Provided text: Begin
Crossing Continents - Meet Jill a Final Year Student from Hong Kong

We chatted to Jill Cheng, one of our Final Year Chiropractic Students from Hong Kong, to hear her perspective on what it’s like being an international student studying at AECC University College.

Making the transition to study in the UK must have been a big decision. What was it like moving from Hong Kong to the UK?

“The first thing I noticed was how fresh Bournemouth felt and how friendly the people were, they were all really nice. I noticed that when you walked down the street you might not see anyone, but this is normal. By comparison to my city in Hong Kong, this is quite different, as everywhere is so busy and crowded with lots of people – even at midnight. So, for me, that was a big change. Also, in the UK it’s a slower pace compared with Hong Kong; people are more chilled. In Hong Kong, everything is so efficient, very immediate, straight-away, so it’s good to be calmer otherwise you can get easily agitated.”

Before leaving Hong Kong, how did you prepare for the transition from moving from Hong Kong to the UK?

“At the beginning I thought I’d be able to prepare many things. I even tried to find a place to live before I moved to the UK, but I think unless you know someone it’s not that easy. Instead, I decided that when I arrived, I’d organise myself and open things such as a bank account, which I did, you don't need to rush. I’d say the main thing you need to prepare is your emotions, your attitude to be mentally ready.”
Provided text: End
Activity list:
A. Rewrite the interview with Jill Cheng from "Making the transition" up to and including "from moving from Hong Kong to the UK?", swapping "Bournemouth" for "Dorset".
B. Carry the interview with Jill Cheng forward from its final sentence.
The data that follows comes from a separate, unrelated source.
Recorded data: Begin
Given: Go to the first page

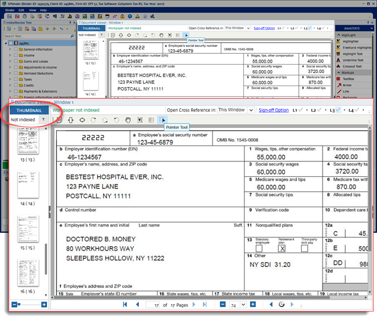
Recorded data: End
Numbered responses:
A.
Making the transition to study in the UK must have been a big decision. What was it like moving from Hong Kong to the UK?

“The first thing I noticed was how fresh Dorset felt and how friendly the people were, they were all really nice. I noticed that when you walked down the street you might not see anyone, but this is normal. By comparison to my city in Hong Kong, this is quite different, as everywhere is so busy and crowded with lots of people – even at midnight. So, for me, that was a big change. Also, in the UK it’s a slower pace compared with Hong Kong; people are more chilled. In Hong Kong, everything is so efficient, very immediate, straight-away, so it’s good to be calmer otherwise you can get easily agitated.”

Before leaving Hong Kong, how did you prepare for the transition from moving from Hong Kong to the UK?

B.
When moving to the UK, how easy was it for you to settle in and what support did you receive?

“When I arrived, my classmates, peer group (especially those living locally) and other students from Hong Kong (in higher years) at the university, all helped me. My landlord, who I lived with, helped me too, it was like living with a friend.

“My advice to anyone is to talk. Don't be afraid to ask anyone if you need help, you can deal with situations together rather than by yourself.

“The Student Services team at AECC UC were the most helpful in supporting me emotionally, even if it was just supporting with how to deal with my schedule. Sometimes they would advise, and other times just listen. I'm really thankful to them, they’ve helped me a lot over the last five years.

“Food is culturally important and there’s lots of places to eat, especially Chinese if you feel like you’re missing home. I’ve also started to learn how to cook. If you are cooking at home, it’s easy to find Chinese ingredients locally as there are Chinese markets in the area. When I first arrived, I bought many ingredients with me from Hong Kong, however, you can buy everything here. Also, there’s the Asia Pacific Society at university – a student community that you can join whilst studying here. They are happy to share everything with you, especially food, just don't be afraid to ask!

“The university is a really close-knit community if you need help, you can talk to everyone.”

What is it like living in Bournemouth?

“If I compare living here to Hong Kong, I’d say you’ll feel like you’re living in Discovery Bay – it’s similar as it's close to the beach. I really like to go to the beach for walks, or a run. There’s also lots of natural places nearby like the Jurassic Coast, Durdle Door, and Hengistbury Head. The New Forest (a National Park) is nearby too, and all are amazing for exploring with friends.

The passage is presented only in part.